A travers l’histoire d’Hani Mahfouz, Mohammed Abdelnabi romance un moment-clé de l’histoire LGBT en Egypte : l’arrestation massive d’hommes suspectés d’être homosexuels lors d’une soirée au Queen Boat, en 2001. En attendant leur procès, ils ont passé six mois en prison, subissant différentes formes de torture, tandis que les organisations internationales faisaient pression sur le gouvernement égyptien pour qu’il relâche ces hommes innocents au regard de la loi.

Mohammed Abdelnabi raconte dans ce récit à la fois l’expérience traumatisante de ces hommes, enfermés et torturés pour leurs penchants sexuels, mais aussi la vie d’Hani Mahfouz, ses difficultés à vivre sa sexualité, les pressions familiales pour qu’il se marie, son mal être constant dans ce pays où il ne trouve pas sa place. A la manière des conteurs d’Orient, Mohammed Abdelnabi nous livre un récit tout en circonvolutions, retours en arrière et bonds en avant, le passé se mêle au présent, l’enfance à l’enfermement, pour lier irrémédiablement le lecteur au personnage principal.

Mohammed Abdelnabi nous montre une sexualité homosexuelle sans fard, dans sa réalité la plus crue, de la recherche du plaisir facile aux attachements profonds, en passant par les violences souvent subies par ces hommes contraints d’évoluer dans l’ombre. Derrière le tabou de la société, il y a toute une communauté, qui a développé ses propres habitudes, ses petits arrangements pour éviter la persécution du pouvoir en place. Ecrit à la première personne, dans ce journal qu’Hani Mahfouz tient pour retrouver la parole, ce récit bouleverse, questionne, insurge : comment peut-on faire subir de telles atrocités à des hommes seulement parce qu’ils ont eu le malheur d’aimer différemment ?


Résumé de l’éditeur :

En mai 2001, dans un bar flottant sur le Nil, le Queen Boat, la police égyptienne arrêta cinquante-deux homosexuels qui seront inculpés d’outrage aux bonnes mœurs et d’hérésie.

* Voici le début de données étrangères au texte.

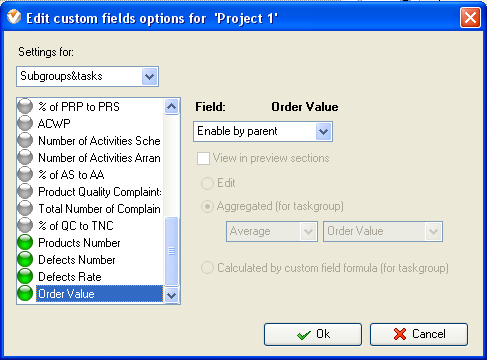487x361 pixels.
Task: Click the gray icon beside % of PRP to PRS
Action: (25, 106)
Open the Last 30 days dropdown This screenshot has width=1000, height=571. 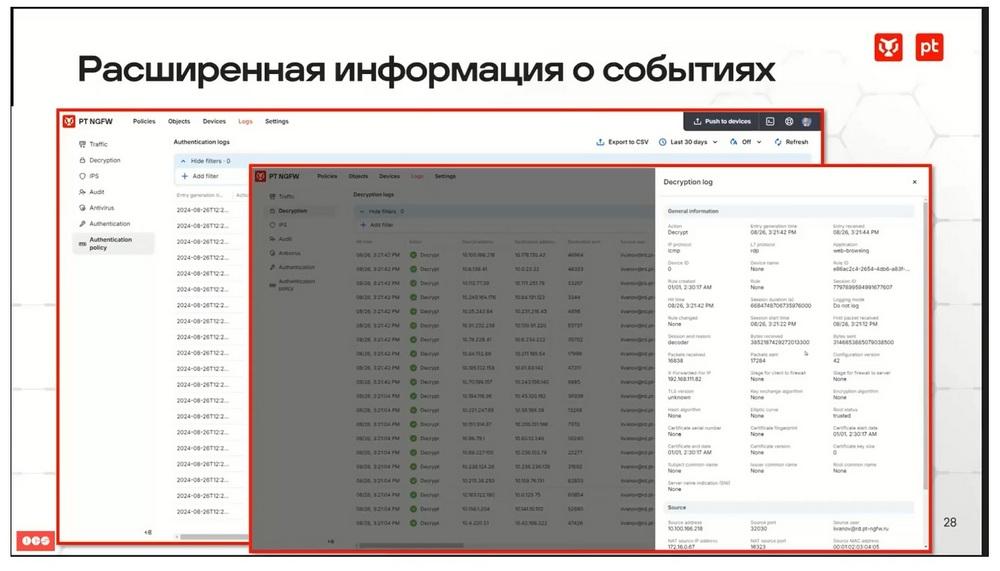coord(689,142)
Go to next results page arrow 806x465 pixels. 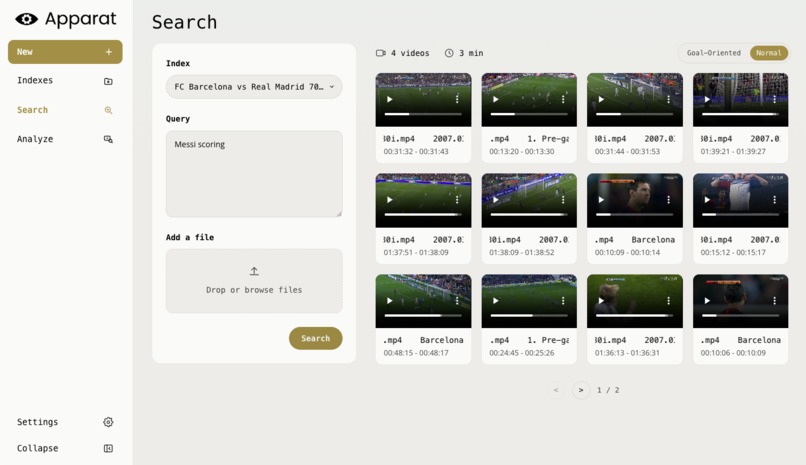(x=581, y=390)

Hani Mahfouz fut incarcéré le jour même de la rafle alors qu’il se promenait en compagnie de son ami Abdelaziz. Il passa en prison plusieurs mois d’incessantes humiliations et en sortit brisé, physiquement et moralement, et ayant perdu la parole. Reclus dans une petite chambre d’hôtel, où seule une araignée comblait sa solitude, il entreprit de consigner son histoire depuis son enfance, la croisant avec celles de ses compagnons d’infortune durant son arrestation, tous victimes de l’incompréhension de leurs proches et d’un rejet social quasi unanime…
Le grand mérite de La Chambre de l’araignée n’est pas seulement d’explorer en profondeur, et pour la première fois, la condition homosexuelle en Égypte, mais aussi de le faire dans une langue toute en retenue, en évitant les clichés et les anachronismes.


(…) que nous n’étions pas maîtres de nous-mêmes. Nous pouvions toute notre vie remplir le monde d’un bruit de révolte, de sarcasme, d’athéisme, de folie, de brigandage, mais à la fin du périple, même si c’était au bout de cent ans, nous n’étions qu’un peu de matière gênante qu’il fallait rapidement cacher, une simple chose qui s’était égarée et qui a été rendue à ses maîtres originels pour qu’ils fassent d’elle ce qu’ils jugeaient convenable et juste. Dans d’autres endroits du monde, on pouvait, si l’on voulait, changer de religion, d’identité et de tendances parce que, tout simplement, on était une personne libre, mais chez nous, ici, nous n’avions droit à rien de cela. Pour nous-mêmes, pour nos familles, pour le gouvernement, pour tous, nous n’étions que des choses. Nous n’étions pas libres de faire de ces corps ce que nous voulions. En fin de compte, nous leur appartenions, sans même qu’il nous fût besoin de brûler dans un train de Haute Egypte.